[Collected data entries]
──────
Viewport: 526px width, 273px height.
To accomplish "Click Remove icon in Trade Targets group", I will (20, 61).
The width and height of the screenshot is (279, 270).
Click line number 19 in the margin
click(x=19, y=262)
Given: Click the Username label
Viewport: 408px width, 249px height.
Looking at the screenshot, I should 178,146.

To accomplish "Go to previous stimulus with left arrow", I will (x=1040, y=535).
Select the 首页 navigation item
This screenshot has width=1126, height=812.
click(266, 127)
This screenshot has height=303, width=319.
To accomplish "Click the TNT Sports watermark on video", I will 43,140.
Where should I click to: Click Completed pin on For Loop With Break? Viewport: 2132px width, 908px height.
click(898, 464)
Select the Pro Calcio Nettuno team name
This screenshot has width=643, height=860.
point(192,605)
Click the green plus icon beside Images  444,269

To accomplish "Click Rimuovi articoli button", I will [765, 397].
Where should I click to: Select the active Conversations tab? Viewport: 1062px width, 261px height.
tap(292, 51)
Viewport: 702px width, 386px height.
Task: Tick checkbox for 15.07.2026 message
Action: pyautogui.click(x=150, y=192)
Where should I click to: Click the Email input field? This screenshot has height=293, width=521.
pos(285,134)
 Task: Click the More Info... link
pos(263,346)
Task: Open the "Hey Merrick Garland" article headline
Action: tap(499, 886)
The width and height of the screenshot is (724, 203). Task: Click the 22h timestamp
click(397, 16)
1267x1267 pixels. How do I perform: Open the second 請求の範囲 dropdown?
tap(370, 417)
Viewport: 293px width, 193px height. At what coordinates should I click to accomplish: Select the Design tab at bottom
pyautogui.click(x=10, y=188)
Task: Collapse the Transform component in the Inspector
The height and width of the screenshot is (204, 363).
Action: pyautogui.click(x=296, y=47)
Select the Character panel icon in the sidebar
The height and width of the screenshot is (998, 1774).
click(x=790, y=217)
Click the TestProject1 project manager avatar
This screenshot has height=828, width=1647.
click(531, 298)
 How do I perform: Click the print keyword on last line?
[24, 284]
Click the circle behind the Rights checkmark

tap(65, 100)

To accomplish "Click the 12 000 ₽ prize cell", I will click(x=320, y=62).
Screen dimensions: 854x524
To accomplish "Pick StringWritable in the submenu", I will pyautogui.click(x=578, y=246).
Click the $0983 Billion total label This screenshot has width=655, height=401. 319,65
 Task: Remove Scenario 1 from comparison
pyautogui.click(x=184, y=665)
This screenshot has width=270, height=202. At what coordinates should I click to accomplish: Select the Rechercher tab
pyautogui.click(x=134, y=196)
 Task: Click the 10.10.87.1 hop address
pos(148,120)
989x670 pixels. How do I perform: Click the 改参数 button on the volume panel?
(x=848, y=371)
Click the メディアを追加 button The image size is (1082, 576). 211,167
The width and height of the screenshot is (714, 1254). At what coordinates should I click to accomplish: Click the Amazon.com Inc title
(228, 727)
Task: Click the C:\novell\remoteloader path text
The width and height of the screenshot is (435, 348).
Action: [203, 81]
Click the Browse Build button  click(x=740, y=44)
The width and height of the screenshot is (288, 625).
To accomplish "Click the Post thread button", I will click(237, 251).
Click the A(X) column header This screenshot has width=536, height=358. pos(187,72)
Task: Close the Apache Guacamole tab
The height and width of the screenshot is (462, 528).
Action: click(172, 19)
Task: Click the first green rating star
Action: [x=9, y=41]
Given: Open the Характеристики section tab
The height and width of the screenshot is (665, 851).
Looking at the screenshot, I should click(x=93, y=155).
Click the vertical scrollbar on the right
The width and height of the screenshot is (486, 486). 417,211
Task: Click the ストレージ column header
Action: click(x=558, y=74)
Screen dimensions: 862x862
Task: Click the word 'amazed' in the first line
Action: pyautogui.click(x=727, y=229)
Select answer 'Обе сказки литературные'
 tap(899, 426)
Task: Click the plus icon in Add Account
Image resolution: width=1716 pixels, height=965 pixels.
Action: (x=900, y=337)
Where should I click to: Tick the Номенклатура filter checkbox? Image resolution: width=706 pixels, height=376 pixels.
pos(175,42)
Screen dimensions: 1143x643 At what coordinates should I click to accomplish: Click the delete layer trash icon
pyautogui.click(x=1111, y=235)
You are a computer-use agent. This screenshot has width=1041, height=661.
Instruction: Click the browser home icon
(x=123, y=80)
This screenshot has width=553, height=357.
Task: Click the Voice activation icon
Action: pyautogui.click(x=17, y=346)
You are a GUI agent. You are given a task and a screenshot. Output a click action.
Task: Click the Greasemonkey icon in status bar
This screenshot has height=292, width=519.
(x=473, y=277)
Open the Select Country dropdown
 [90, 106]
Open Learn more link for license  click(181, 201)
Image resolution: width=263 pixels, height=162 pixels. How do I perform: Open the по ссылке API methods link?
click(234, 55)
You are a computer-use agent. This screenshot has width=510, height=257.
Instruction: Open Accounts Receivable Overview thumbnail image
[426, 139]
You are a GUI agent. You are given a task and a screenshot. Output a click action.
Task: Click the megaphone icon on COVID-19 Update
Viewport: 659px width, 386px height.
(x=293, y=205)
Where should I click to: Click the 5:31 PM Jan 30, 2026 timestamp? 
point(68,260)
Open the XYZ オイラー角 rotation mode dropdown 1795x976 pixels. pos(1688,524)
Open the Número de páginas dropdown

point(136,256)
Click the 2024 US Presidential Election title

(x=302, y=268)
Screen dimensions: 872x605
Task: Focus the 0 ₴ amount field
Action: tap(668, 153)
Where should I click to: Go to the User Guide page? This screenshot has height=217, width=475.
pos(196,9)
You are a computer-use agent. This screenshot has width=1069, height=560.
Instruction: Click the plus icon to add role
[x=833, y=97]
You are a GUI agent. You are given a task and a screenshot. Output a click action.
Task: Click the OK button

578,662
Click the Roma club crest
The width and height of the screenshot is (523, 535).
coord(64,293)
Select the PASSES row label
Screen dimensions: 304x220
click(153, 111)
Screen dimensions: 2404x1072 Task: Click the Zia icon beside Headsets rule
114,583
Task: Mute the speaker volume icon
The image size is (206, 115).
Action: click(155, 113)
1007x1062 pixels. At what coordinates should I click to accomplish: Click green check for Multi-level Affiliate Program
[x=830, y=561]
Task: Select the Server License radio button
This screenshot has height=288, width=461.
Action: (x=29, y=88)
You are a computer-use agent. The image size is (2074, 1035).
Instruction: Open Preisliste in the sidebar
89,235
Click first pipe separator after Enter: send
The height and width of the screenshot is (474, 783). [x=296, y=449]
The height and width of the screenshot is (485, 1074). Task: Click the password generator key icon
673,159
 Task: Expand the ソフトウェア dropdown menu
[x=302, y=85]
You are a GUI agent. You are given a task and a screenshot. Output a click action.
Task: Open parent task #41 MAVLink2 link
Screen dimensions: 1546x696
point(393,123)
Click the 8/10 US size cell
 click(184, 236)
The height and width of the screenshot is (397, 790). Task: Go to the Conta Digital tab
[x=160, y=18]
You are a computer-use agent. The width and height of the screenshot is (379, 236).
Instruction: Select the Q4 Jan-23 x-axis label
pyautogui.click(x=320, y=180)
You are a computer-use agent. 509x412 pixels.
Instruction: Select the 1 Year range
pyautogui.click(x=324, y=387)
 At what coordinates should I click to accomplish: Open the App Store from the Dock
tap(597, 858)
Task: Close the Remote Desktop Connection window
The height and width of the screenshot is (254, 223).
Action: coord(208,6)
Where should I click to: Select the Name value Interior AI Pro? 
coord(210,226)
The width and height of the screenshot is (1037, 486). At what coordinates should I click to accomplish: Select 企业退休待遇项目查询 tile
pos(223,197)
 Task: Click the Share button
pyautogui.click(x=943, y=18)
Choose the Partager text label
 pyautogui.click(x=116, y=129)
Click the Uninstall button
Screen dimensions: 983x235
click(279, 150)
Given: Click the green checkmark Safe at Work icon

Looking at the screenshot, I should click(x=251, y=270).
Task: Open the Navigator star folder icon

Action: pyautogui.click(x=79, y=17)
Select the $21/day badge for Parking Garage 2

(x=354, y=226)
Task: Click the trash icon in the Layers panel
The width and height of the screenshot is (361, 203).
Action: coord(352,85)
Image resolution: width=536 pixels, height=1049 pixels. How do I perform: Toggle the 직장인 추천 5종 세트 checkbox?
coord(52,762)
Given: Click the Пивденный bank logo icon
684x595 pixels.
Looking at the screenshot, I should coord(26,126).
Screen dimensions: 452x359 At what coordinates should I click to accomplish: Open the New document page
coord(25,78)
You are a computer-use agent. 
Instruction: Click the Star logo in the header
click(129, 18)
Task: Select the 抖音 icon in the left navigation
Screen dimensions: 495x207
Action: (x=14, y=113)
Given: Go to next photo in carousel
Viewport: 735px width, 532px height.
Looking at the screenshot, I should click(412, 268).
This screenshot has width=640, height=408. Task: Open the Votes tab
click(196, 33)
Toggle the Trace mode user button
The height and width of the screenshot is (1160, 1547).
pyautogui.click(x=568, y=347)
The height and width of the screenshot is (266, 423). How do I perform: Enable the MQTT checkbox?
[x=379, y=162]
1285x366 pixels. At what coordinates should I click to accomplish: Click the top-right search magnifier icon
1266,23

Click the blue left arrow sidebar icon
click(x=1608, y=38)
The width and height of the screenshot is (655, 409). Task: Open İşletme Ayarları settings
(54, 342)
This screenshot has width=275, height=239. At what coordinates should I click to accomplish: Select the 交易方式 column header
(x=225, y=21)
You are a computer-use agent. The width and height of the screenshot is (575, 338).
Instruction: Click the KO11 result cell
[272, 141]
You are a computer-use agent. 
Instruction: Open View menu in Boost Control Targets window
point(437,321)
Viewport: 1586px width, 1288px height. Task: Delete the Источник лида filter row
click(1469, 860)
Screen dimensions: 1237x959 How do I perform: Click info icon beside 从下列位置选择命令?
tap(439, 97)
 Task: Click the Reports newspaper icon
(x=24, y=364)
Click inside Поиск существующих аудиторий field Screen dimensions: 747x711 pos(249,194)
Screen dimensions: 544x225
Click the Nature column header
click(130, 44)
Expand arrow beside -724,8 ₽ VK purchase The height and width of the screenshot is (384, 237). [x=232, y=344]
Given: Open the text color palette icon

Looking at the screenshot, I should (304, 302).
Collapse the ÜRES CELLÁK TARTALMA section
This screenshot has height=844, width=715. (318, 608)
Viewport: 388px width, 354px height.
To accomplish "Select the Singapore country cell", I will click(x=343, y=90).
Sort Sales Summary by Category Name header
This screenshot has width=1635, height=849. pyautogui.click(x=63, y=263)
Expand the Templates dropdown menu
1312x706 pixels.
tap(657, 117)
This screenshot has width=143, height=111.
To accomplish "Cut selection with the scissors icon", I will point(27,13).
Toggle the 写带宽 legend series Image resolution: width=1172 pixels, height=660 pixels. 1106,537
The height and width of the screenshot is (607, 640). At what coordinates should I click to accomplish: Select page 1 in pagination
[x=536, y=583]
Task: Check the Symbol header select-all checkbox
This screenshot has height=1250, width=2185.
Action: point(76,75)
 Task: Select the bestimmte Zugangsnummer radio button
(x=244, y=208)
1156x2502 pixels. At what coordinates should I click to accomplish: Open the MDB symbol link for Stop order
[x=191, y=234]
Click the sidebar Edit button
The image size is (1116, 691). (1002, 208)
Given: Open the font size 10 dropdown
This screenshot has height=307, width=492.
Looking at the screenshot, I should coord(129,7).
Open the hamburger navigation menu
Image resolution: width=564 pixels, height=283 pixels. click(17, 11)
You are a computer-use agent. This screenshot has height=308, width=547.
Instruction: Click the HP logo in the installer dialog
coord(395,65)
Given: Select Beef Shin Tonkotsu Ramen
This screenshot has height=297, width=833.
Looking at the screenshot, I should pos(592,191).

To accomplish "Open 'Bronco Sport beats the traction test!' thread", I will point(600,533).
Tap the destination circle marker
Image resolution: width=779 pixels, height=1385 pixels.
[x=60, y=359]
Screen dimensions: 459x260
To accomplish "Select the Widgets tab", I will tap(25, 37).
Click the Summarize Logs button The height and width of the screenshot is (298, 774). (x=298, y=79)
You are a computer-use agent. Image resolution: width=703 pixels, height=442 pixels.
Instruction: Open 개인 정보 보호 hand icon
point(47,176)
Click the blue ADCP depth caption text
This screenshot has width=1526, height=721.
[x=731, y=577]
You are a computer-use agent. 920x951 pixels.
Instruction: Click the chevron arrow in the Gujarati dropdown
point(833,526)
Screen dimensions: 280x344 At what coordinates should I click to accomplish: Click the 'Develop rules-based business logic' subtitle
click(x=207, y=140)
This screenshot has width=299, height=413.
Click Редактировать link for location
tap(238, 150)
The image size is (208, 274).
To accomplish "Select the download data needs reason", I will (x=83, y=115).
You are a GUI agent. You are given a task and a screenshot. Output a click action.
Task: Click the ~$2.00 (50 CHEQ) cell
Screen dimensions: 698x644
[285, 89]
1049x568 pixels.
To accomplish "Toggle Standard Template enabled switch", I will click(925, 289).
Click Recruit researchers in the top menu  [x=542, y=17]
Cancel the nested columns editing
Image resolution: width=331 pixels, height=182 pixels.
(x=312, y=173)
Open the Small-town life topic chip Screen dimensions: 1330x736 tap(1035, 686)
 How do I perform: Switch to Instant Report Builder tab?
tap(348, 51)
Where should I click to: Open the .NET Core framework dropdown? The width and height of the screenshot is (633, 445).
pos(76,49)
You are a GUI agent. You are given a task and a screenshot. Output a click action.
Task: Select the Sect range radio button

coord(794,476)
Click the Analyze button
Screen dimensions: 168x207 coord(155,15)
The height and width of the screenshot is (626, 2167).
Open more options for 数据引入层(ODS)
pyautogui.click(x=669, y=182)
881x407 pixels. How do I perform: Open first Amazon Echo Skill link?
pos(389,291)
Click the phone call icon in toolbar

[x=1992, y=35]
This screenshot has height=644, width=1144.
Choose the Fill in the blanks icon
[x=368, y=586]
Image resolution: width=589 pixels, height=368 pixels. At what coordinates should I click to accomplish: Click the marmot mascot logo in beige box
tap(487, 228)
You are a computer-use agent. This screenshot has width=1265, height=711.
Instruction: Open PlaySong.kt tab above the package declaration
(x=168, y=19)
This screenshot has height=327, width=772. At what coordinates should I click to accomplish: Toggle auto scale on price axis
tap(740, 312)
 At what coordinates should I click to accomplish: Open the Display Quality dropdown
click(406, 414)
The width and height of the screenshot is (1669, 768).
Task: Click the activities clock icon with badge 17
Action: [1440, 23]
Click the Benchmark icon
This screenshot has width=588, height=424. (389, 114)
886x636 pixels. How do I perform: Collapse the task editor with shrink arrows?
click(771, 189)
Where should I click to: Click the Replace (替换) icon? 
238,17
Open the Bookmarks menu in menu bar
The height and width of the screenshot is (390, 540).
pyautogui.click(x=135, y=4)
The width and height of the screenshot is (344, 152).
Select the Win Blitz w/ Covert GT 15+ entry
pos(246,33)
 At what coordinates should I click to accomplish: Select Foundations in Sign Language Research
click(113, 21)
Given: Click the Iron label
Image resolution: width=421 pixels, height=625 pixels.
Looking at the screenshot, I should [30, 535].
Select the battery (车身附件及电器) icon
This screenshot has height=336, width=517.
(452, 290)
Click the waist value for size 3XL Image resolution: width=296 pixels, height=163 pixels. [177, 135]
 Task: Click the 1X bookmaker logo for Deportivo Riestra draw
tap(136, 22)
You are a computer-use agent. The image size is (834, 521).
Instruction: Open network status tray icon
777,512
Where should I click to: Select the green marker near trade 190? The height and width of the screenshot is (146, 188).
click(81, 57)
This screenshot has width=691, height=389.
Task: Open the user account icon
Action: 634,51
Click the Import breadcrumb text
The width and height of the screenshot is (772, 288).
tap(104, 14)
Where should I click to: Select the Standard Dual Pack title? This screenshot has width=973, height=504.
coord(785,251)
──────
Set problem> Copy the records above word for word, starting with the line that contains "Click the A(X)" and going on through the line that contains "Action: pyautogui.click(x=17, y=346)". Include both of those lines and nothing else.

Expected answer>
Click the A(X) column header This screenshot has width=536, height=358. pos(187,72)
Task: Close the Apache Guacamole tab
The height and width of the screenshot is (462, 528).
Action: click(172, 19)
Task: Click the first green rating star
Action: [x=9, y=41]
Given: Open the Характеристики section tab
The height and width of the screenshot is (665, 851).
Looking at the screenshot, I should click(x=93, y=155).
Click the vertical scrollbar on the right
The width and height of the screenshot is (486, 486). 417,211
Task: Click the ストレージ column header
Action: click(x=558, y=74)
Screen dimensions: 862x862
Task: Click the word 'amazed' in the first line
Action: pyautogui.click(x=727, y=229)
Select answer 'Обе сказки литературные'
 tap(899, 426)
Task: Click the plus icon in Add Account
Image resolution: width=1716 pixels, height=965 pixels.
Action: (x=900, y=337)
Where should I click to: Tick the Номенклатура filter checkbox? Image resolution: width=706 pixels, height=376 pixels.
pos(175,42)
Screen dimensions: 1143x643 At what coordinates should I click to accomplish: Click the delete layer trash icon
pyautogui.click(x=1111, y=235)
You are a computer-use agent. This screenshot has width=1041, height=661.
Instruction: Click the browser home icon
(x=123, y=80)
This screenshot has width=553, height=357.
Task: Click the Voice activation icon
Action: pyautogui.click(x=17, y=346)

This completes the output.